Pourtant, l'actualité apporte quotidiennement la preuve du poids de l'histoire et de la constance des rapports de force géopolitique.
La crise ukrainienne ne peut ainsi déboucher pacifiquement que sur une "finlandisation" de l'Ukraine (ou une partition qui n'est pas souhaitable) car la Russie ne peut pas laisser tomber dans l'orbite de l'Union européenne un territoire traditionnellement sous son influence.
Un de plus car la Russie a perdu toute son influence en Europe orientale depuis la fin de la guerre froide. Elle a laissé les Occidentaux bombarder la Serbie, son alliée de toujours, et séparer le Kosovo du reste de la Serbie en 2008, pendant que l'U.E. et l'OTAN élargissaient considérablement leur influence à l'Est. Dans un pays de tradition impérialiste, au nationalisme ombrageux, le retour en force de la Russie et l'affichage de sa puissance militaire n'ont rien de surprenant.
L'Afrique, elle, est encore minée par les conflits ethniques. Elle continue d'être le lieu d'affrontements d'une rare violence, des guerres intestines qui entravent aujourd'hui son développement économique et social et qui ont alimenté jadis les marchands d'esclaves. Une abomination qui a "saigné" l'Afrique pendant des siècles.
En méconnaissant les limites ethniques pour éviter une balkanisation du continent et permettre aux anciens Etats colonisateurs de conserver une influence sur leurs anciennes colonies, les frontières issues de la décolonisation ont délimité des Etats artificiels inspirés du modèle européen. Depuis leur indépendance, beaucoup de ces Etats peinent à forger une réelle unité nationale et les rivalités ethniques persistent.

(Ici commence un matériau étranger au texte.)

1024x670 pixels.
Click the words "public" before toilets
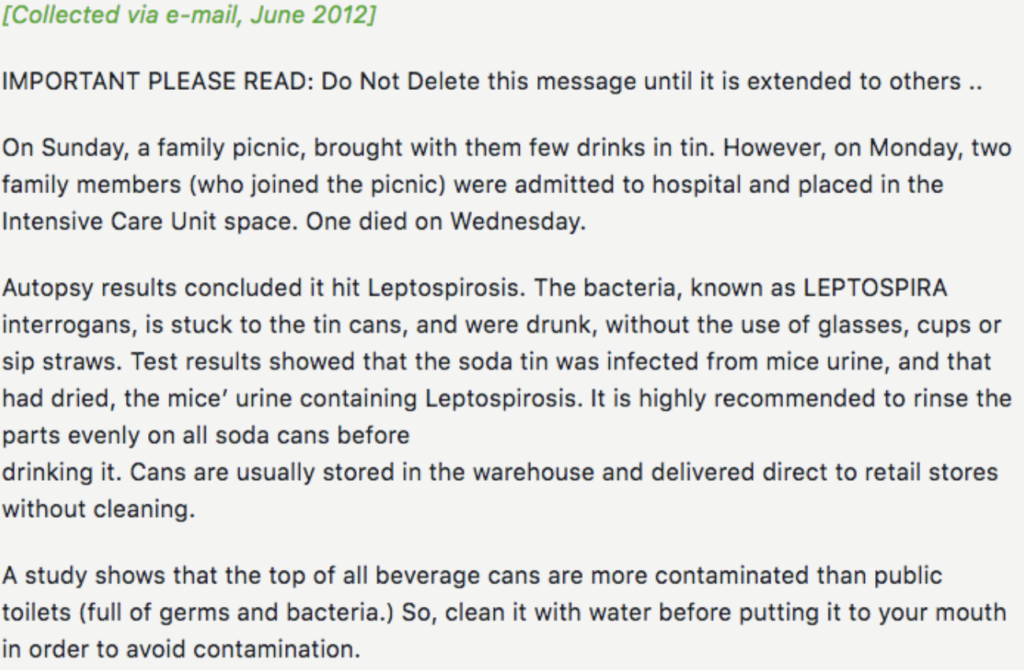[x=905, y=575]
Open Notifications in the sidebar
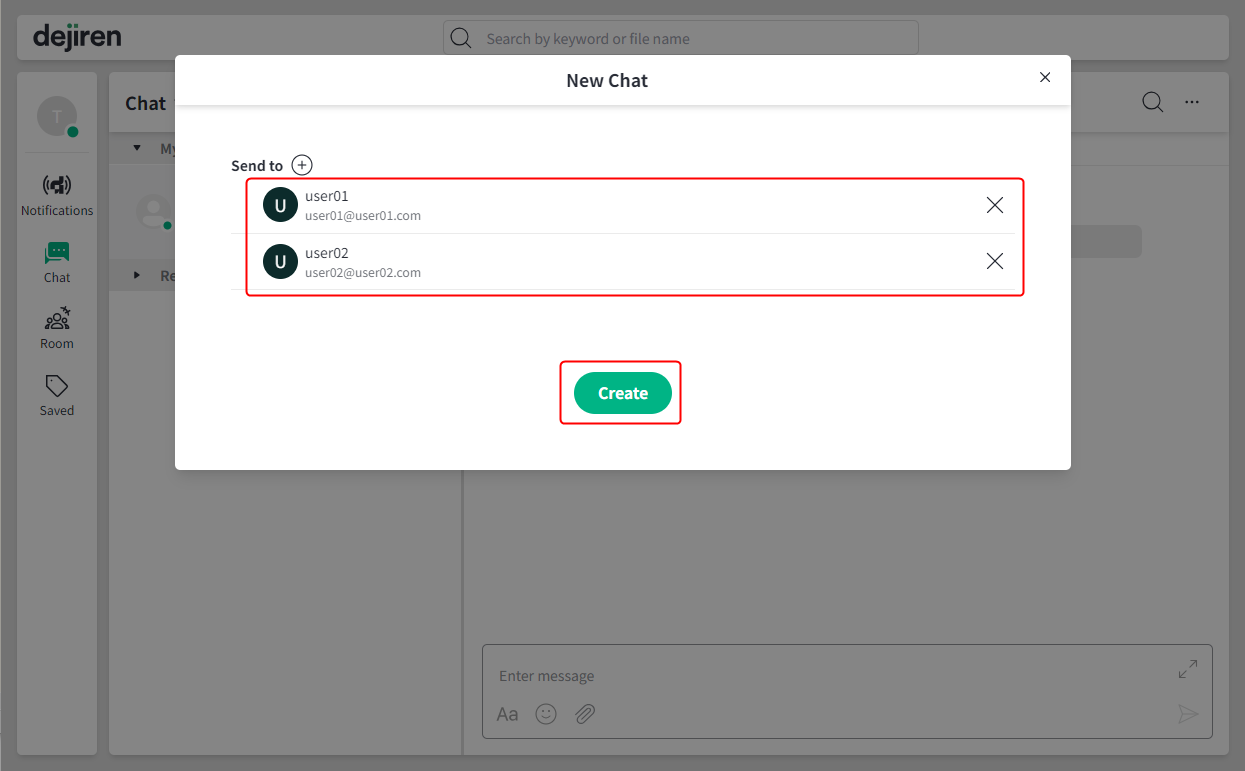The image size is (1245, 771). pos(57,195)
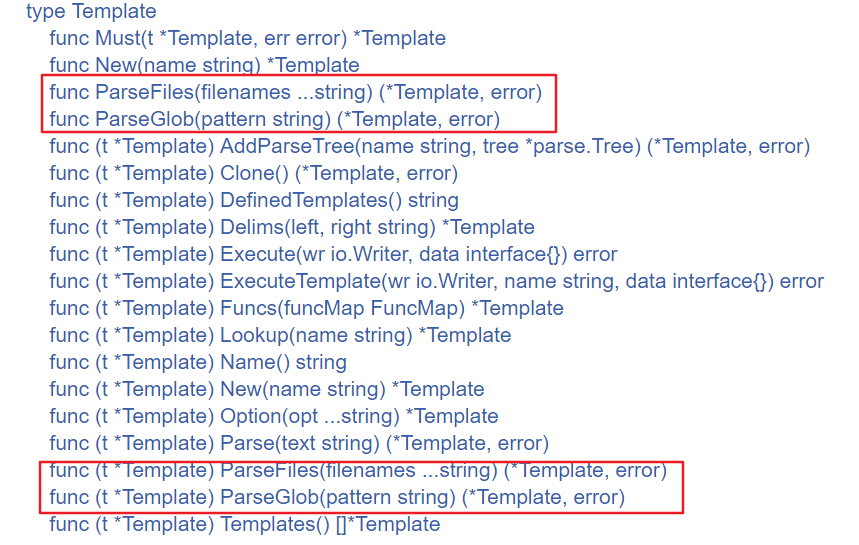This screenshot has height=545, width=859.
Task: Select the Name() string method link
Action: (198, 363)
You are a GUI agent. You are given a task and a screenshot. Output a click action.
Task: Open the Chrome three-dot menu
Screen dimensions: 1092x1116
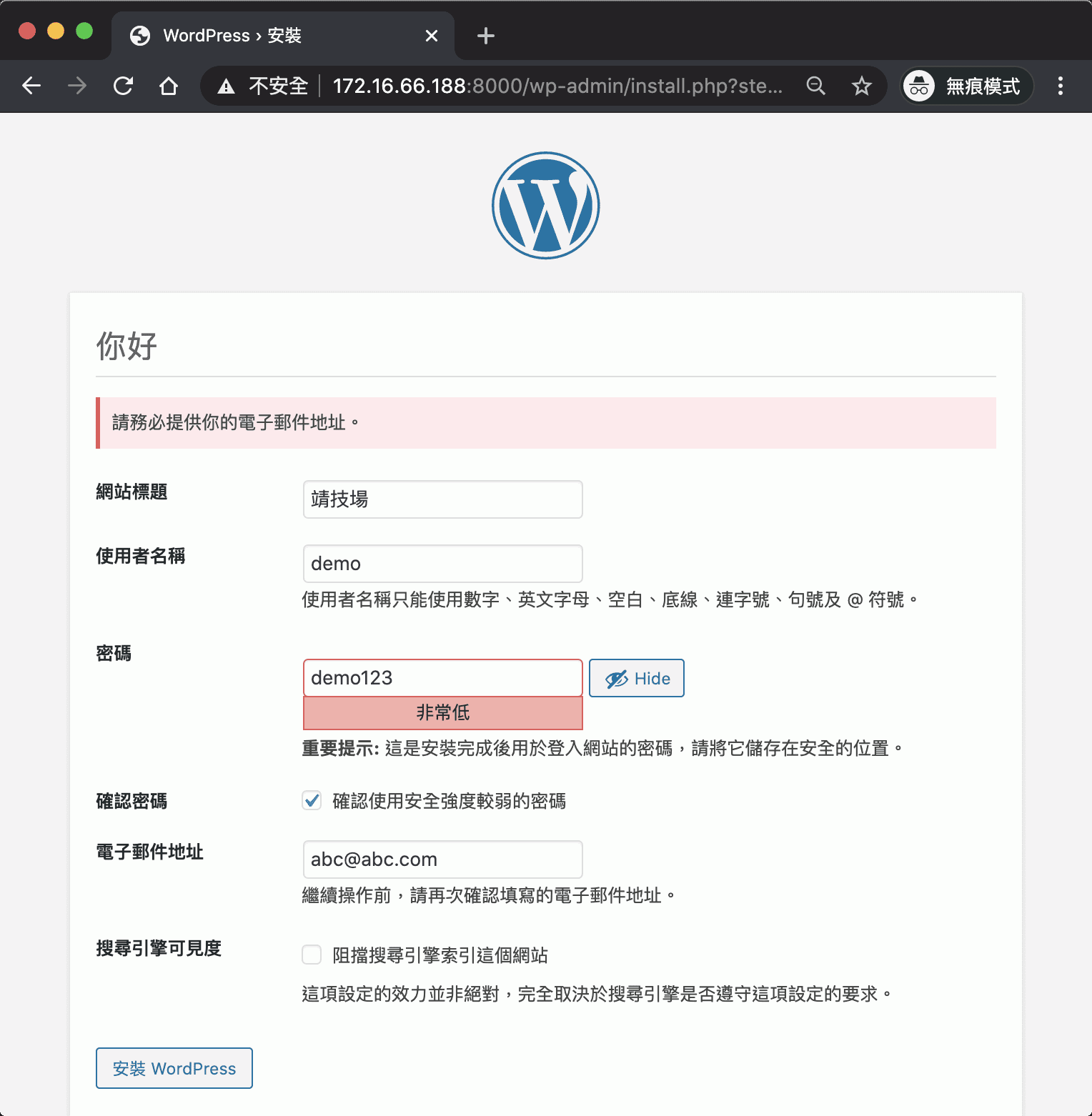click(1061, 86)
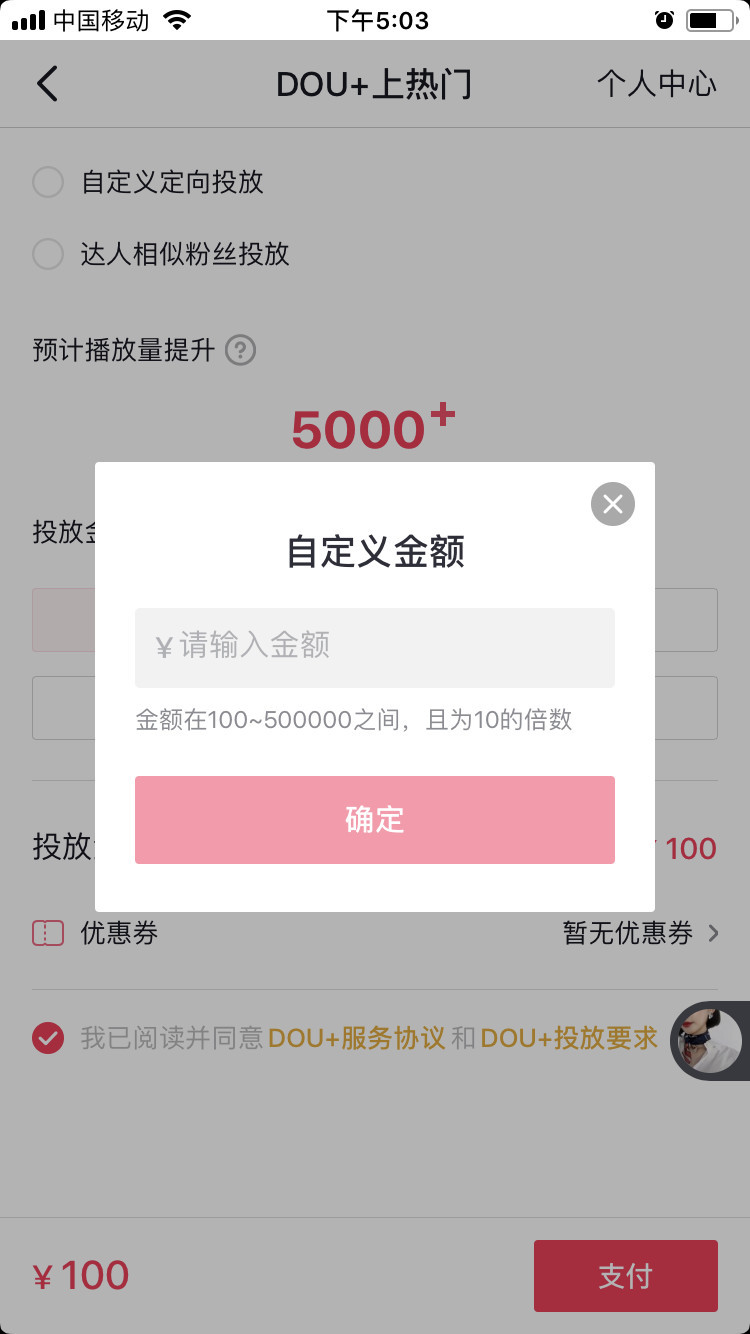The image size is (750, 1334).
Task: Tap the cellular signal bars icon
Action: click(29, 20)
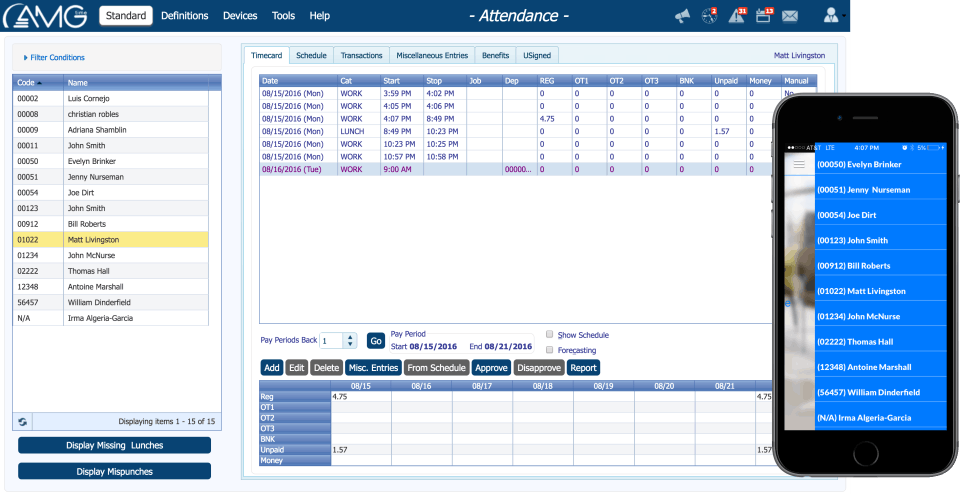Toggle the Forecasting checkbox
960x494 pixels.
coord(550,350)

Il n'est pas rare qu'elles structurent leur vie politique.
Le paroxysme a probablement été atteint avec le génocide des Tutsis par les Hutus au Rwanda, mais aujourd'hui ce sont les affrontements entre les Nuers et les Dinkas qui alimentent la guerre civile dans le plus jeune Etat du continent, le Sud-Soudan.
Dans le Sahel, la dimension religieuse ajoute un élément de complexité comme on le vérifie en ce moment au Mali et en Centrafrique.
Dans un monde en mouvement, les rapports de force géopolitiques sont toujours d'actualité.